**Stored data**
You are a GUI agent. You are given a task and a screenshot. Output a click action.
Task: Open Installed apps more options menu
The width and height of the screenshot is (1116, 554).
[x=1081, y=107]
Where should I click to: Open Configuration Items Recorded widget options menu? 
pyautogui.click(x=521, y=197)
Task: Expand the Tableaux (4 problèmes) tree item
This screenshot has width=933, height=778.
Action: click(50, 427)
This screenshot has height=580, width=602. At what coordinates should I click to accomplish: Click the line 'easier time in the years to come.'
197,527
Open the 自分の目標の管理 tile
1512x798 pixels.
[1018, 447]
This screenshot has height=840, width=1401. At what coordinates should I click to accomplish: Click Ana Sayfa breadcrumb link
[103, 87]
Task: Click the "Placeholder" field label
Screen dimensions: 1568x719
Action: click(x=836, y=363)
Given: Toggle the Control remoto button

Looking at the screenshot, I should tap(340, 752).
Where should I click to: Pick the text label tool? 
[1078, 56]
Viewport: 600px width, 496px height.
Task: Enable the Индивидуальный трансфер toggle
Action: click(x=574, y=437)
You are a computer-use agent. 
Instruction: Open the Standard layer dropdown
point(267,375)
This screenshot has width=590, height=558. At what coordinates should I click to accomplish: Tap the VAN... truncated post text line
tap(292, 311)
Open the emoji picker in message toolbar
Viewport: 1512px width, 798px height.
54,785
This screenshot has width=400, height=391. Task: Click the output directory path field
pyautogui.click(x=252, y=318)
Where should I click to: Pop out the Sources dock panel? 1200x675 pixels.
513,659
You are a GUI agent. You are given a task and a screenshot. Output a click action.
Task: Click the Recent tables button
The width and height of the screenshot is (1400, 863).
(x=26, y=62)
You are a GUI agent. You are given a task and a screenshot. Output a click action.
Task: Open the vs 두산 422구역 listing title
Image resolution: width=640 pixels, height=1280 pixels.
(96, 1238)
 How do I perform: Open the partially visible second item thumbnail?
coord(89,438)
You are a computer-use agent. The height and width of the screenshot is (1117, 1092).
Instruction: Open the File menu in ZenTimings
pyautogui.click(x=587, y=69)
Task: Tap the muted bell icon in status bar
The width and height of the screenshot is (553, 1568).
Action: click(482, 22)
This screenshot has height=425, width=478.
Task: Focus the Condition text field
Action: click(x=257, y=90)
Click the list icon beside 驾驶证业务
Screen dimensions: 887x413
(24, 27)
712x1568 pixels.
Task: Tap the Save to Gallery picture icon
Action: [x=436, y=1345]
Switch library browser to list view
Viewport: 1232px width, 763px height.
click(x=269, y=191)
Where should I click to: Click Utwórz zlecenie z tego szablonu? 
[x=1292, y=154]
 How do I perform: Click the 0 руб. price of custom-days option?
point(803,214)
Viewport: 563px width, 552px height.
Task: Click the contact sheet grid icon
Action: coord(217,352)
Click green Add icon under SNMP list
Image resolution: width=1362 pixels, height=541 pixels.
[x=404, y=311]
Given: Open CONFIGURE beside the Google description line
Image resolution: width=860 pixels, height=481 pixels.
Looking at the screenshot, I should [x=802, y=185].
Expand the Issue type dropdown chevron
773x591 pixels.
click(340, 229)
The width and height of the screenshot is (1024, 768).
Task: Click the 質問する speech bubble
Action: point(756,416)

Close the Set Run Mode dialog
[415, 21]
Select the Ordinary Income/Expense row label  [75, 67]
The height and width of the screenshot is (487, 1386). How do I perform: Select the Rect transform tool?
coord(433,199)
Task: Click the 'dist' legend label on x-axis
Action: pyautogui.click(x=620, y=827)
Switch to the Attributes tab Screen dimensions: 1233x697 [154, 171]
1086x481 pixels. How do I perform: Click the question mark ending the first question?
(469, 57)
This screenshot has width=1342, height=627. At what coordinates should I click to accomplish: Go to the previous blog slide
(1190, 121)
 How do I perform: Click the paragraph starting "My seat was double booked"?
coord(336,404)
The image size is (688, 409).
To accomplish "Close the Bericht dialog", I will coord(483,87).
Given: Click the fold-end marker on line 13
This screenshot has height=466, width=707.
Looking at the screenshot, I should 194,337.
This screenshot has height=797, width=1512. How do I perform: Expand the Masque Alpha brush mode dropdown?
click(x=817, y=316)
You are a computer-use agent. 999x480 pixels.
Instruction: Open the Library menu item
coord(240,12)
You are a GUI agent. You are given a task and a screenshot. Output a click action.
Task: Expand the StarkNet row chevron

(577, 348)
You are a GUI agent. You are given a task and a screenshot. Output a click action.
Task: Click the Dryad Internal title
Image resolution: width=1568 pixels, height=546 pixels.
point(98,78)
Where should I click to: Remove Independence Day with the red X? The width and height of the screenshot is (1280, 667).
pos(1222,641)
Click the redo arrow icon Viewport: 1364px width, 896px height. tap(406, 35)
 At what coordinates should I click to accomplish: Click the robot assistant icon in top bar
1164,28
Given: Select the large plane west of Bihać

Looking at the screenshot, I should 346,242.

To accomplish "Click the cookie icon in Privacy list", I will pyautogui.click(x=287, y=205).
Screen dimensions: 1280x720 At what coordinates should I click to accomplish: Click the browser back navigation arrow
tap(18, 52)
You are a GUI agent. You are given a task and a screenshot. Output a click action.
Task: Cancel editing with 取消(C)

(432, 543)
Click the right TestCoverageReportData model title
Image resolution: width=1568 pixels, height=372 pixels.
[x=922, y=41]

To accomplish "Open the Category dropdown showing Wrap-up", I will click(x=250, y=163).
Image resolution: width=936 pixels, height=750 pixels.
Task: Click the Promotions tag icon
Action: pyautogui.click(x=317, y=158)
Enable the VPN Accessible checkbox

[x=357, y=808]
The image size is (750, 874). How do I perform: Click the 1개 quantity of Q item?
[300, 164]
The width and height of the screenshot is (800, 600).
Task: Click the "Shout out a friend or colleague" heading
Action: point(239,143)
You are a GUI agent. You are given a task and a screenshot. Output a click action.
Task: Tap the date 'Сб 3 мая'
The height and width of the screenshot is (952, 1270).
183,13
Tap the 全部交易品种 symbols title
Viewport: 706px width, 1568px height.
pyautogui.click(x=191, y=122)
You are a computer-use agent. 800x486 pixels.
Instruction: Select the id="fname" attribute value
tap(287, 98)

**Action item**
Extract all of the data shown above and repeat it verbatim.

**Result for this exercise**
You are a GUI agent. You are given a task and a screenshot. Output a click action.
Task: Open Installed apps more options menu
The width and height of the screenshot is (1116, 554).
[x=1081, y=107]
Where should I click to: Open Configuration Items Recorded widget options menu? 
pyautogui.click(x=521, y=197)
Task: Expand the Tableaux (4 problèmes) tree item
This screenshot has width=933, height=778.
Action: click(50, 427)
This screenshot has height=580, width=602. At what coordinates should I click to accomplish: Click the line 'easier time in the years to come.'
197,527
Open the 自分の目標の管理 tile
1512x798 pixels.
[1018, 447]
This screenshot has height=840, width=1401. At what coordinates should I click to accomplish: Click Ana Sayfa breadcrumb link
[103, 87]
Task: Click the "Placeholder" field label
Screen dimensions: 1568x719
Action: click(x=836, y=363)
Given: Toggle the Control remoto button

Looking at the screenshot, I should tap(340, 752).
Where should I click to: Pick the text label tool? 
[1078, 56]
Viewport: 600px width, 496px height.
Task: Enable the Индивидуальный трансфер toggle
Action: click(x=574, y=437)
You are a computer-use agent. 
Instruction: Open the Standard layer dropdown
point(267,375)
This screenshot has width=590, height=558. At what coordinates should I click to accomplish: Tap the VAN... truncated post text line
tap(292, 311)
Open the emoji picker in message toolbar
Viewport: 1512px width, 798px height.
54,785
This screenshot has width=400, height=391. Task: Click the output directory path field
pyautogui.click(x=252, y=318)
Where should I click to: Pop out the Sources dock panel? 1200x675 pixels.
513,659
You are a GUI agent. You are given a task and a screenshot. Output a click action.
Task: Click the Recent tables button
The width and height of the screenshot is (1400, 863).
(x=26, y=62)
You are a GUI agent. You are given a task and a screenshot. Output a click action.
Task: Open the vs 두산 422구역 listing title
Image resolution: width=640 pixels, height=1280 pixels.
(96, 1238)
 How do I perform: Open the partially visible second item thumbnail?
coord(89,438)
You are a computer-use agent. The height and width of the screenshot is (1117, 1092).
Instruction: Open the File menu in ZenTimings
pyautogui.click(x=587, y=69)
Task: Tap the muted bell icon in status bar
The width and height of the screenshot is (553, 1568).
Action: click(482, 22)
This screenshot has height=425, width=478.
Task: Focus the Condition text field
Action: click(x=257, y=90)
Click the list icon beside 驾驶证业务
Screen dimensions: 887x413
(24, 27)
712x1568 pixels.
Task: Tap the Save to Gallery picture icon
Action: [x=436, y=1345]
Switch library browser to list view
Viewport: 1232px width, 763px height.
click(x=269, y=191)
Where should I click to: Click Utwórz zlecenie z tego szablonu? 
[x=1292, y=154]
 How do I perform: Click the 0 руб. price of custom-days option?
point(803,214)
Viewport: 563px width, 552px height.
Task: Click the contact sheet grid icon
Action: coord(217,352)
Click green Add icon under SNMP list
Image resolution: width=1362 pixels, height=541 pixels.
[x=404, y=311]
Given: Open CONFIGURE beside the Google description line
Image resolution: width=860 pixels, height=481 pixels.
Looking at the screenshot, I should [x=802, y=185].
Expand the Issue type dropdown chevron
773x591 pixels.
click(340, 229)
The width and height of the screenshot is (1024, 768).
Task: Click the 質問する speech bubble
Action: point(756,416)

Close the Set Run Mode dialog
[415, 21]
Select the Ordinary Income/Expense row label  [75, 67]
The height and width of the screenshot is (487, 1386). How do I perform: Select the Rect transform tool?
coord(433,199)
Task: Click the 'dist' legend label on x-axis
Action: pyautogui.click(x=620, y=827)
Switch to the Attributes tab Screen dimensions: 1233x697 [154, 171]
1086x481 pixels. How do I perform: Click the question mark ending the first question?
(469, 57)
This screenshot has width=1342, height=627. At what coordinates should I click to accomplish: Go to the previous blog slide
(1190, 121)
 How do I perform: Click the paragraph starting "My seat was double booked"?
coord(336,404)
The image size is (688, 409).
To accomplish "Close the Bericht dialog", I will coord(483,87).
Given: Click the fold-end marker on line 13
This screenshot has height=466, width=707.
Looking at the screenshot, I should 194,337.
This screenshot has height=797, width=1512. How do I perform: Expand the Masque Alpha brush mode dropdown?
click(x=817, y=316)
You are a computer-use agent. 999x480 pixels.
Instruction: Open the Library menu item
coord(240,12)
You are a GUI agent. You are given a task and a screenshot. Output a click action.
Task: Expand the StarkNet row chevron

(577, 348)
You are a GUI agent. You are given a task and a screenshot. Output a click action.
Task: Click the Dryad Internal title
Image resolution: width=1568 pixels, height=546 pixels.
point(98,78)
Where should I click to: Remove Independence Day with the red X? The width and height of the screenshot is (1280, 667).
pos(1222,641)
Click the redo arrow icon Viewport: 1364px width, 896px height. tap(406, 35)
 At what coordinates should I click to accomplish: Click the robot assistant icon in top bar
1164,28
Given: Select the large plane west of Bihać

Looking at the screenshot, I should 346,242.

To accomplish "Click the cookie icon in Privacy list", I will pyautogui.click(x=287, y=205).
Screen dimensions: 1280x720 At what coordinates should I click to accomplish: Click the browser back navigation arrow
tap(18, 52)
You are a GUI agent. You are given a task and a screenshot. Output a click action.
Task: Cancel editing with 取消(C)

(432, 543)
Click the right TestCoverageReportData model title
Image resolution: width=1568 pixels, height=372 pixels.
[x=922, y=41]

To accomplish "Open the Category dropdown showing Wrap-up", I will click(x=250, y=163).
Image resolution: width=936 pixels, height=750 pixels.
Task: Click the Promotions tag icon
Action: pyautogui.click(x=317, y=158)
Enable the VPN Accessible checkbox

[x=357, y=808]
The image size is (750, 874). How do I perform: Click the 1개 quantity of Q item?
[300, 164]
The width and height of the screenshot is (800, 600).
Task: Click the "Shout out a friend or colleague" heading
Action: point(239,143)
You are a GUI agent. You are given a task and a screenshot. Output a click action.
Task: Tap the date 'Сб 3 мая'
The height and width of the screenshot is (952, 1270).
183,13
Tap the 全部交易品种 symbols title
Viewport: 706px width, 1568px height.
pyautogui.click(x=191, y=122)
You are a computer-use agent. 800x486 pixels.
Instruction: Select the id="fname" attribute value
tap(287, 98)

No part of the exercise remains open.